Linux Low Latency Audio

2024-09-24

Over time its become a lot easier to setup Linux for pro audio uses.

Now in a few short steps we can rapidly modify any modern Linux system for pro audio.

Rather than compiling a realtime kernel, today we can setup PAM to enable high quality, low latency audio.

To begin with we're going to check how the power management is working. These days you're not going to need to change any settings as long as this command line call shows "performance" as the result when your laptop is plugged in.

echo -n performance | sudo tee /sys/devices/system/cpu/cpu*/cpufreq/scaling_governor

Next we have to configure PAM for it to give us low latency audio.

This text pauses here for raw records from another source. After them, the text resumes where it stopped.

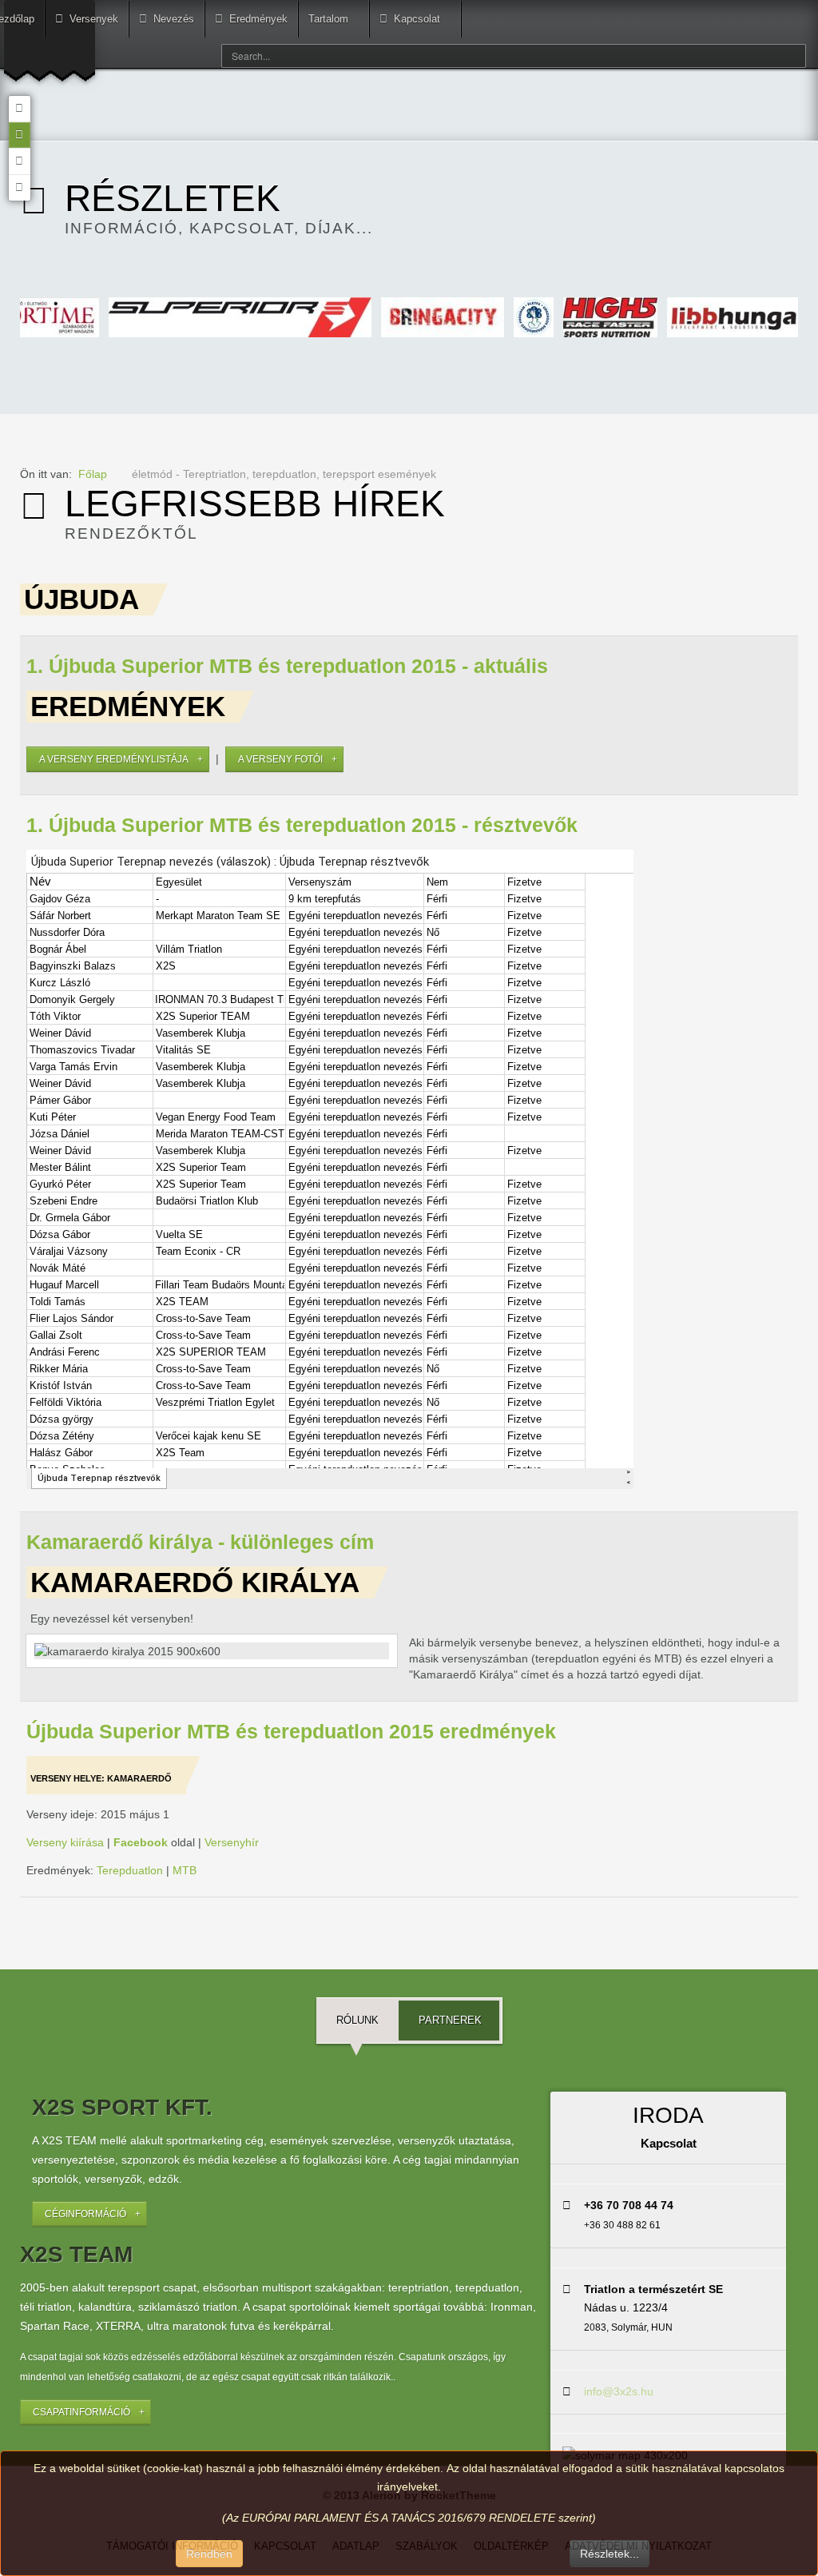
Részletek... (609, 2553)
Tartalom (328, 19)
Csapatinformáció (81, 2412)
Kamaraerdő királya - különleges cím (200, 1542)
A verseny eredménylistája (114, 759)
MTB (185, 1870)
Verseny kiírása (65, 1842)
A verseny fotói (280, 759)
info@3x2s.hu (618, 2391)
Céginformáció (85, 2214)
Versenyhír (231, 1842)
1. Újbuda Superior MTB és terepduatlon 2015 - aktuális (287, 666)
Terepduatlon (130, 1870)
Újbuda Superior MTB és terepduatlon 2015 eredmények (291, 1731)
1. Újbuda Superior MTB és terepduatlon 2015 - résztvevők (302, 825)
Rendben (209, 2553)
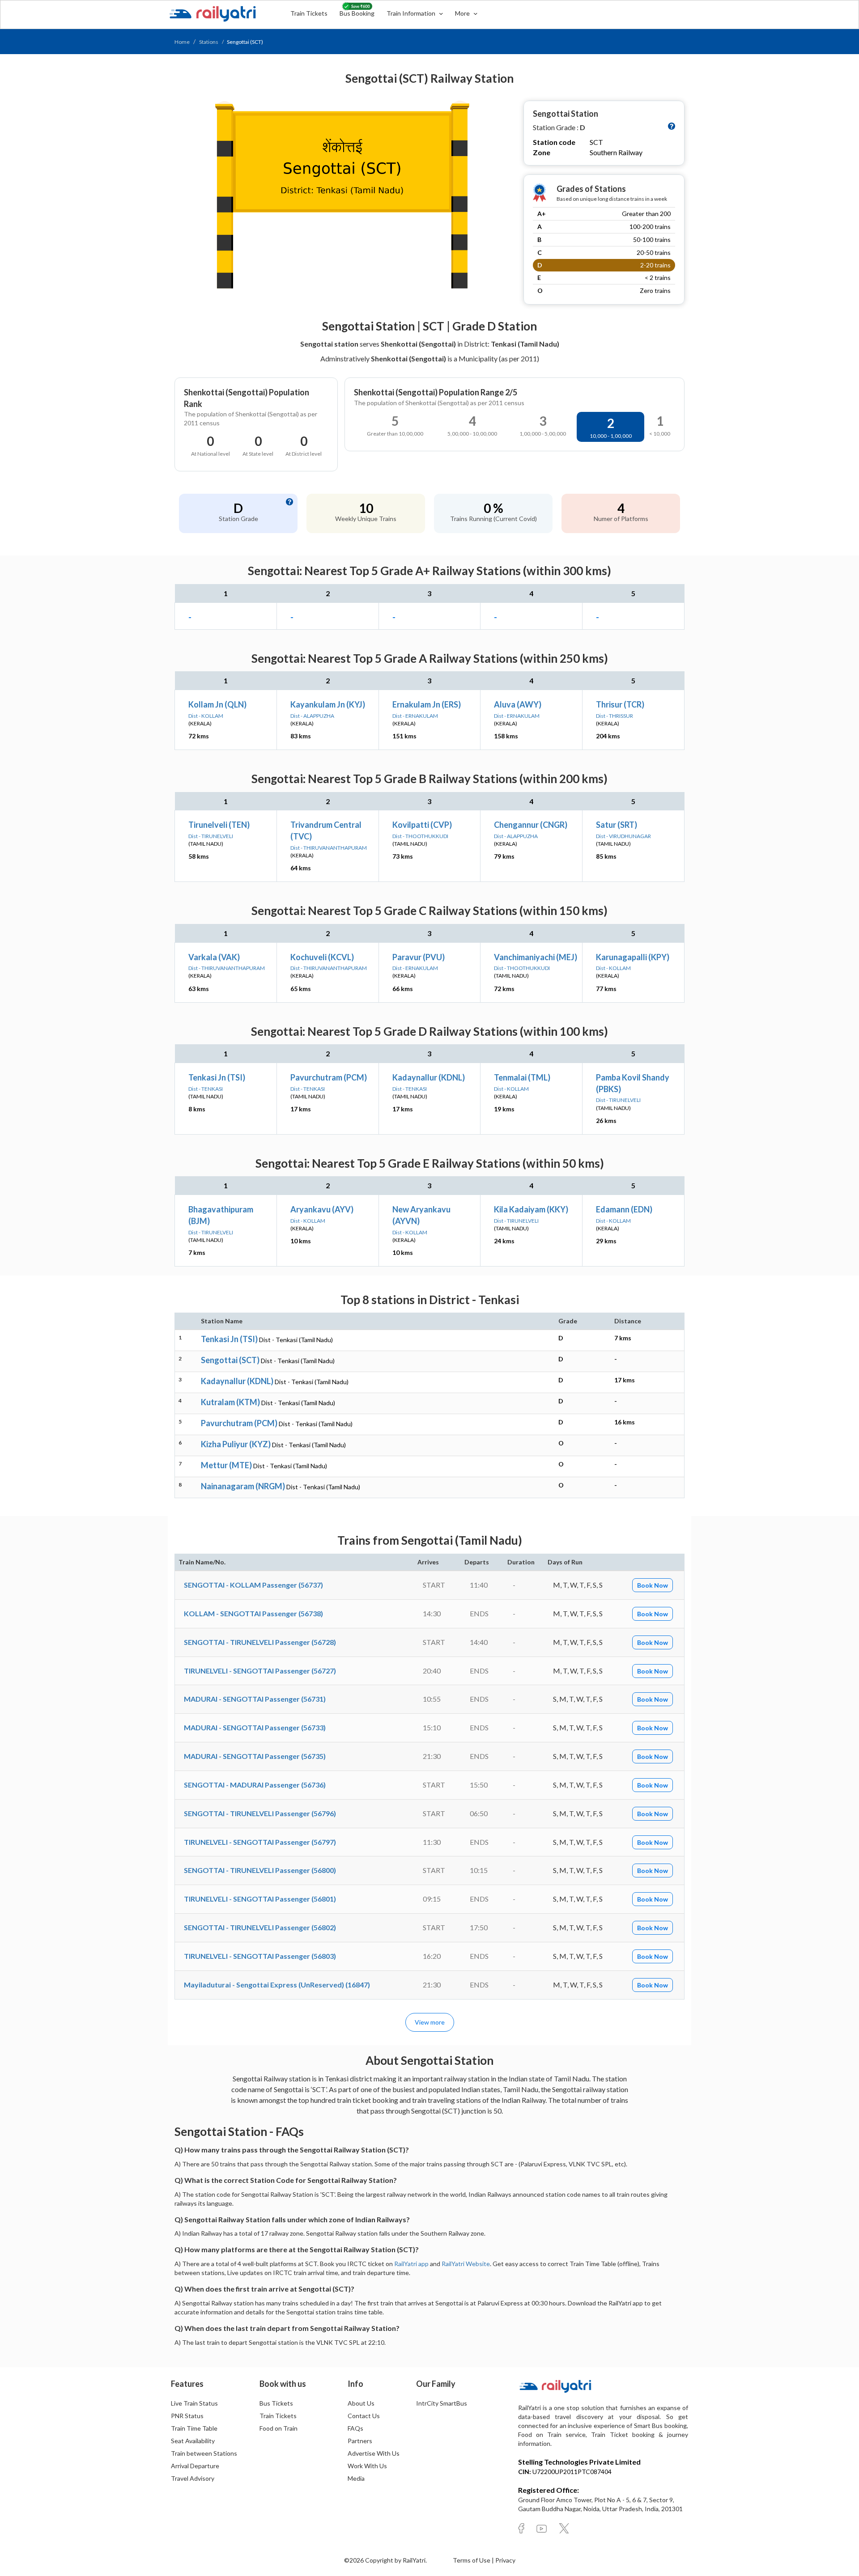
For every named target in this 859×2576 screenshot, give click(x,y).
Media (356, 2478)
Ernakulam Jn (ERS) (426, 704)
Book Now (652, 1585)
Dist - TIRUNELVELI (210, 836)
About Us (361, 2403)
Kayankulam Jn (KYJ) (327, 704)
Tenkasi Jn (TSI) (216, 1077)
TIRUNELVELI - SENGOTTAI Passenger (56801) (260, 1898)
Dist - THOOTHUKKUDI (420, 836)
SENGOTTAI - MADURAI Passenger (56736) (255, 1784)
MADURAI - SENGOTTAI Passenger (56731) (255, 1699)
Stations (208, 41)
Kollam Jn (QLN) (217, 704)
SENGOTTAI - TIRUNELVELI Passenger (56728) (260, 1642)
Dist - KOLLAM (205, 715)
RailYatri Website (466, 2263)
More (463, 13)
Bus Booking (357, 13)
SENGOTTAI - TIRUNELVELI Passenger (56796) (260, 1813)
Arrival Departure (195, 2466)
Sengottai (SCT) (230, 1360)
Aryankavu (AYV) (321, 1209)
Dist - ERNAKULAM (415, 715)
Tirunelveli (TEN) (219, 825)
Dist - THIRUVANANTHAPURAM (328, 847)
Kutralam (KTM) (230, 1402)
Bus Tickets (276, 2403)
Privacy (505, 2560)
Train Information (412, 13)
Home (182, 41)
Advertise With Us (374, 2453)
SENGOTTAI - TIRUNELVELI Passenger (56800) (260, 1870)
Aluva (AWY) (517, 704)
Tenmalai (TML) (522, 1077)
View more (430, 2022)
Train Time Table (194, 2428)
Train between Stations (204, 2453)
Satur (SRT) (616, 825)
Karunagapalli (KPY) (632, 957)
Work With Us (367, 2466)
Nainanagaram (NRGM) (243, 1486)
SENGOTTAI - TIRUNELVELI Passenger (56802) (260, 1927)
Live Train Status (194, 2403)
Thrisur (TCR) (620, 704)
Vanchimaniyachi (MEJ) (535, 957)
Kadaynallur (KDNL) (428, 1077)
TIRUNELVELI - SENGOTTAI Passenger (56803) (260, 1956)
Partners (360, 2441)
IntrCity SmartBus (441, 2403)
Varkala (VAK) (214, 957)
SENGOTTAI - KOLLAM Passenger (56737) (253, 1584)
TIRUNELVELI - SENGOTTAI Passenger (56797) (260, 1842)
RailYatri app (411, 2263)
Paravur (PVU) (418, 957)
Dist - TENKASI (205, 1088)
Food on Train (278, 2428)
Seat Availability (193, 2441)
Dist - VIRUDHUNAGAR (623, 836)
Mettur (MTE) (226, 1465)
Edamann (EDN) (624, 1209)
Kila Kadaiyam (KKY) (531, 1209)
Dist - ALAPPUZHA (312, 715)
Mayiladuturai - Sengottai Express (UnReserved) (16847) (277, 1984)
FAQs (355, 2428)
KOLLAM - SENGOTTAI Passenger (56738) (253, 1613)
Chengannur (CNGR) (530, 825)
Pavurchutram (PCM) (328, 1077)
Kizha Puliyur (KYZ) (236, 1444)
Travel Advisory (192, 2478)
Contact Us (364, 2415)
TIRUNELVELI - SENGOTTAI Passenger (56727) (260, 1670)
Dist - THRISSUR (614, 715)
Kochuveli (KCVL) (322, 957)
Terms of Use (472, 2560)
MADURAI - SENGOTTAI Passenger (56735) (255, 1756)
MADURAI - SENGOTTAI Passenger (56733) (255, 1727)
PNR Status (187, 2415)
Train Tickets (308, 13)
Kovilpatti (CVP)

Open up this file under your favorite text editor using sudo: /etc/security/limits.conf or /etc/security/limits.d/audio.conf

Then paste this in: @audio - rtprio 90 # maximum realtime priority @audio - memlock unlimited # maximum locked-in-memory address space (KB)

This enables PAM, now we'll make another couple small tweaks and we'll be ready to reboot into low latency.

Next we add a setting to /etc/sysctl.conf most likely this file will be empty and we will add: vm.swappiness = 10

This is especially important for users of lower end hardware, where swap has a bigger impact on latency.

For our final setting we need to add our user we intend to use for pro audio to the audio group:

sudo usermod -a -G audio Where is the username of your pro audio user.

To add yourself (where you're the only user) you can run this: sudo usermod -a -G audio $USER

And that's it, reboot and you'll have great audio performance and quality, no need for tricky custom kernels.